United Kingdom – A UK project investigating the use of an ‘invisible barcode’ made from metal oxides to facilitate the sorting and separation of plastics packaging for recycling has been awarded £772 000 (US$ 1.17 million) in funding.
The Plastic Packaging Recycling using Intelligent Separation technologies for Materials (PRISM) initiative has secured funding from the UK government innovation agency Innovate UK, as well as the Engineering and Physical Sciences Research Council and commercial partners. The PRISM project will develop new fluorescent materials from novel metal oxides as well as converting reprocessed powders from recycled fluorescent lamps into suitable fluorescent materials.
The PRISM project is being led by plastics recycling consultancy Nextek, with the other partners being Brunel University London, Tomra Sorting, CCL Label, Mirage Inks, the Waste & Resources Action Programme, Evolve Polymers (formerly ECOPlastics Recycling), Johnson Matthey and Enlightened Lamp Recycling.

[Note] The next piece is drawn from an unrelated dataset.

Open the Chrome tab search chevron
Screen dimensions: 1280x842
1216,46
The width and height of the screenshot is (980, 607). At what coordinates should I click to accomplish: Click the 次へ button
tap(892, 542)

‘This could be the equivalent of an invisible barcode for plastics recycling,’ comments Professor Edward Kosior, managing director of Nextek. ‘It is a significant step forward in the sub-categorisation of plastics which are sorted automatically at high speed.’ The initiative has the potential to provide ‘a massive impetus for new businesses in the recycling sector’, he adds.
The fluorescent label technique is designed to be integrated with the current near infrared-based sorting systems used in materials recovery facilities. It would be triggered by an ultraviolet light source that is detected in the visible spectrum – something which is ‘within the capacity of many modern automatic sorting units’.
The project partners claim that, if successful, this approach could allow food-grade polymers to be distinguished from non-food-grade, black plastics to be identified and full-length shrink-sleeves to be tagged according to the underlying plastic.